On le voit, la Suisse ne dispose pas de tous les leviers d’influence pour garantir au moins le maintien du statu quo dans ses relations bilatérales avec le Royaume-Uni. La conclusion rapide d’un accord bilatéral avec le Royaume-Uni et l’issue des négociations entre l’UE et le Royaume-Uni sont cruciales pour elle. L’accord trouvé entre Bruxelles et Londres sur la période de transition post-Brexit, qui s’achèvera à la fin de 2020, représente un signal positif important. Sa ratification ne pourra aboutir que peu de temps avant mars 2019. Des incertitudes perdureront jusque-là en ce qui concerne l’accord transitoire.

L’administration fédérale et les milieux économiques sont actifs sur tous les fronts

Après le vote sur le Brexit, le Conseil fédéral a réagi rapidement et formulé des objectifs concrets dans le cadre d’une stratégie intitulée «mind the gap». Celle-ci vise à remplacer en temps opportun la base juridique des relations bilatérales avec le Royaume-Uni, fondée aujourd’hui sur les accords avec l’UE. Au sein de l’administration fédérale, la coordination de ces travaux est assurée par un groupe de pilotage composé de représentants des départements concernés et mené par la Direction des affaires européennes. Ces travaux et les entretiens réguliers avec l’administration britannique se concentrent sur le maintien des droits et des obligations qui lient la Suisse au Royaume-Uni. Le dialogue établi doit être suffisamment flexible pour parvenir le moment venu à des solutions en harmonie avec le droit de l’UE. D’autres thèmes, dans le domaine financier par exemple, devraient pouvoir y être intégrés le cas échéant.

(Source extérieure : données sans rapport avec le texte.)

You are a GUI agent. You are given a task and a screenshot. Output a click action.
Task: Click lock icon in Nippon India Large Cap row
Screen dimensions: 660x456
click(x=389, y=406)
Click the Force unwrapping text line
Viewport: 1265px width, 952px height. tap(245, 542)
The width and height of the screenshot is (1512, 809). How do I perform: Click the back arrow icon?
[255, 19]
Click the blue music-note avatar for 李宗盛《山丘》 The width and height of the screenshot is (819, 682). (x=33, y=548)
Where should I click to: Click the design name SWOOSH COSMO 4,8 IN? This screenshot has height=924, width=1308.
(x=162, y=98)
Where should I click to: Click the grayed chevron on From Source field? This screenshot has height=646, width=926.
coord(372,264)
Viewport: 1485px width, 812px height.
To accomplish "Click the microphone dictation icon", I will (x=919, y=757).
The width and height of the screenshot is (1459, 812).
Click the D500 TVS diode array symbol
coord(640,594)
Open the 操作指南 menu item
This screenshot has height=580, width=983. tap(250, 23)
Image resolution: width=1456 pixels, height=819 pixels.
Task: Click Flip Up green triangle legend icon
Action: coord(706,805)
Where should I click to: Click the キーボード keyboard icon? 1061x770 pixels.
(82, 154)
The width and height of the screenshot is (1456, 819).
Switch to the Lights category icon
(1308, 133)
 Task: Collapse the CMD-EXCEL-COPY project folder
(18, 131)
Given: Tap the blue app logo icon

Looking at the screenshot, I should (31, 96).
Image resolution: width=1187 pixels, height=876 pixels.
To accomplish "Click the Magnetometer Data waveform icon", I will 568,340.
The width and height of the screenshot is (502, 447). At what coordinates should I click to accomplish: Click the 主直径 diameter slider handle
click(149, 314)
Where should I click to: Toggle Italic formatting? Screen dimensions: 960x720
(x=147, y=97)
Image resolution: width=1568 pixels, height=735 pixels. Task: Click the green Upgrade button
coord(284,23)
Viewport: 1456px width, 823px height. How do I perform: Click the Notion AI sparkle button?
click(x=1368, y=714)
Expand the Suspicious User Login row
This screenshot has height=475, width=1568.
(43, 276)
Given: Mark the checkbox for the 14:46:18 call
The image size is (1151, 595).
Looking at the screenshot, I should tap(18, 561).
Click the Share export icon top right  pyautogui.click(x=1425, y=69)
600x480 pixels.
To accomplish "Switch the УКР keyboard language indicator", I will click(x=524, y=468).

economiesuisse accompagne activement les travaux de l’administration fédérale et est en contact étroit avec les associations économiques britanniques et les services administratifs compétents en Suisse et au Royaume-Uni. Elle s’engage aussi activement dans le cadre de la fédération faîtière européenne Businesseurope. Immédiatement après le vote du 23 juin 2016, elle a institué un groupe de travail et procédé, avec les associations de branche, à un état des lieux complet et listé les priorités du point de vue de l’économie. Un second groupe traite spécifiquement les besoins de la place financière dans la perspective de l'après-Brexit.